> [Brief] Present all of the material below as a numbered list, leaving out the blank lines.

(Source records)
**********

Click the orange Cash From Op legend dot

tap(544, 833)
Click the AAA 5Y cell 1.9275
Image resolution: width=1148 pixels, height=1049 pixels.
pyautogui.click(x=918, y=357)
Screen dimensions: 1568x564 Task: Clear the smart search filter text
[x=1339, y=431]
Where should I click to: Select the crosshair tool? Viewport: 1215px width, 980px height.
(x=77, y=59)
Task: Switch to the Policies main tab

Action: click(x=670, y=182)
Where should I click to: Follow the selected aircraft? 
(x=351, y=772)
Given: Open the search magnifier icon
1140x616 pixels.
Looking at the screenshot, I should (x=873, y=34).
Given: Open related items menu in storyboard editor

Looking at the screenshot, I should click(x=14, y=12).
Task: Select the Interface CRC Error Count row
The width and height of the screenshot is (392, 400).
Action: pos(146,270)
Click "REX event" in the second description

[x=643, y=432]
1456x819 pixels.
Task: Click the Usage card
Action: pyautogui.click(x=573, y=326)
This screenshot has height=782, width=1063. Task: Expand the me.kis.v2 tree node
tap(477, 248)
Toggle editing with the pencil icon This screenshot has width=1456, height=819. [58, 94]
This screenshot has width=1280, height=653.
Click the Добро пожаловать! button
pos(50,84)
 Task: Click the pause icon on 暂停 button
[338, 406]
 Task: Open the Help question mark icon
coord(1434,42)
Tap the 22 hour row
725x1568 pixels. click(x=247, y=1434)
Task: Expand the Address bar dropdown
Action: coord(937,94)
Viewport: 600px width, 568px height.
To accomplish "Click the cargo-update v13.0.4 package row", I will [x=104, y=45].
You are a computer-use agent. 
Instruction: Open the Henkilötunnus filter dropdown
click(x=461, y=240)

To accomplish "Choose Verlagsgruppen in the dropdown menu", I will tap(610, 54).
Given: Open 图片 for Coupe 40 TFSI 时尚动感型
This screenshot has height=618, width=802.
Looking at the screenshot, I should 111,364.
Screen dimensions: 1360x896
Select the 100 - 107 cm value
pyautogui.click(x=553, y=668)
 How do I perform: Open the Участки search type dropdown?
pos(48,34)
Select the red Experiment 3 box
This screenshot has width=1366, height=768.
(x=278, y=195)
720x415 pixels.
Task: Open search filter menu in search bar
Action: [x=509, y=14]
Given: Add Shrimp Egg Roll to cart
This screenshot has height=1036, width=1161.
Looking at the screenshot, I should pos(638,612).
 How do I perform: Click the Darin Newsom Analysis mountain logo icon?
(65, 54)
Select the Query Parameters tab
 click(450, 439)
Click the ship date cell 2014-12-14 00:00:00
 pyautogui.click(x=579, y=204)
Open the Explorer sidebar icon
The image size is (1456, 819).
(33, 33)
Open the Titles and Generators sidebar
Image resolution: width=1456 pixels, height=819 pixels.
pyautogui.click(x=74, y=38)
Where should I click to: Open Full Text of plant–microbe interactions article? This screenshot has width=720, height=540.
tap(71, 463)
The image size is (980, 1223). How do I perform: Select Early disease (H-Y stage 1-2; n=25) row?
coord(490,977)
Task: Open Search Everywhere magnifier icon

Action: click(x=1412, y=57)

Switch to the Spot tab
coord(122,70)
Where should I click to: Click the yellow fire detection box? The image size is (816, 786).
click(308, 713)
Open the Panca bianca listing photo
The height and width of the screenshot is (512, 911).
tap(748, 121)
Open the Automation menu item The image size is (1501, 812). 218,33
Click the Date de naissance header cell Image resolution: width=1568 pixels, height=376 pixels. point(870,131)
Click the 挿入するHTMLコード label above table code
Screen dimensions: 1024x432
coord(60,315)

**********

> [Worked solution]
1. Click the orange Cash From Op legend dot
2. tap(544, 833)
3. Click the AAA 5Y cell 1.9275
4. Image resolution: width=1148 pixels, height=1049 pixels.
5. pyautogui.click(x=918, y=357)
6. Screen dimensions: 1568x564 Task: Clear the smart search filter text
7. [x=1339, y=431]
8. Where should I click to: Select the crosshair tool? Viewport: 1215px width, 980px height.
9. (x=77, y=59)
10. Task: Switch to the Policies main tab
11. Action: click(x=670, y=182)
12. Where should I click to: Follow the selected aircraft? 
13. (x=351, y=772)
14. Given: Open the search magnifier icon
15. 1140x616 pixels.
16. Looking at the screenshot, I should (x=873, y=34).
17. Given: Open related items menu in storyboard editor
18. Looking at the screenshot, I should click(x=14, y=12).
19. Task: Select the Interface CRC Error Count row
20. The width and height of the screenshot is (392, 400).
21. Action: pos(146,270)
22. Click "REX event" in the second description
23. [x=643, y=432]
24. 1456x819 pixels.
25. Task: Click the Usage card
26. Action: pyautogui.click(x=573, y=326)
27. This screenshot has height=782, width=1063. Task: Expand the me.kis.v2 tree node
28. tap(477, 248)
29. Toggle editing with the pencil icon This screenshot has width=1456, height=819. [58, 94]
30. This screenshot has width=1280, height=653.
31. Click the Добро пожаловать! button
32. pos(50,84)
33.  Task: Click the pause icon on 暂停 button
34. [338, 406]
35.  Task: Open the Help question mark icon
36. coord(1434,42)
37. Tap the 22 hour row
38. 725x1568 pixels. click(x=247, y=1434)
39. Task: Expand the Address bar dropdown
40. Action: coord(937,94)
41. Viewport: 600px width, 568px height.
42. To accomplish "Click the cargo-update v13.0.4 package row", I will [x=104, y=45].
43. You are a computer-use agent. 
44. Instruction: Open the Henkilötunnus filter dropdown
45. click(x=461, y=240)
46. To accomplish "Choose Verlagsgruppen in the dropdown menu", I will tap(610, 54).
47. Given: Open 图片 for Coupe 40 TFSI 时尚动感型
48. This screenshot has height=618, width=802.
49. Looking at the screenshot, I should 111,364.
50. Screen dimensions: 1360x896
51. Select the 100 - 107 cm value
52. pyautogui.click(x=553, y=668)
53.  How do I perform: Open the Участки search type dropdown?
54. pos(48,34)
55. Select the red Experiment 3 box
56. This screenshot has width=1366, height=768.
57. (x=278, y=195)
58. 720x415 pixels.
59. Task: Open search filter menu in search bar
60. Action: [x=509, y=14]
61. Given: Add Shrimp Egg Roll to cart
62. This screenshot has height=1036, width=1161.
63. Looking at the screenshot, I should pos(638,612).
64.  How do I perform: Click the Darin Newsom Analysis mountain logo icon?
65. (65, 54)
66. Select the Query Parameters tab
67.  click(450, 439)
68. Click the ship date cell 2014-12-14 00:00:00
69.  pyautogui.click(x=579, y=204)
70. Open the Explorer sidebar icon
71. The image size is (1456, 819).
72. (33, 33)
73. Open the Titles and Generators sidebar
74. Image resolution: width=1456 pixels, height=819 pixels.
75. pyautogui.click(x=74, y=38)
76. Where should I click to: Open Full Text of plant–microbe interactions article? This screenshot has width=720, height=540.
77. tap(71, 463)
78. The image size is (980, 1223). How do I perform: Select Early disease (H-Y stage 1-2; n=25) row?
79. coord(490,977)
80. Task: Open Search Everywhere magnifier icon
81. Action: click(x=1412, y=57)
82. Switch to the Spot tab
83. coord(122,70)
84. Where should I click to: Click the yellow fire detection box? The image size is (816, 786).
85. click(308, 713)
86. Open the Panca bianca listing photo
87. The height and width of the screenshot is (512, 911).
88. tap(748, 121)
89. Open the Automation menu item The image size is (1501, 812). 218,33
90. Click the Date de naissance header cell Image resolution: width=1568 pixels, height=376 pixels. point(870,131)
91. Click the 挿入するHTMLコード label above table code
92. Screen dimensions: 1024x432
93. coord(60,315)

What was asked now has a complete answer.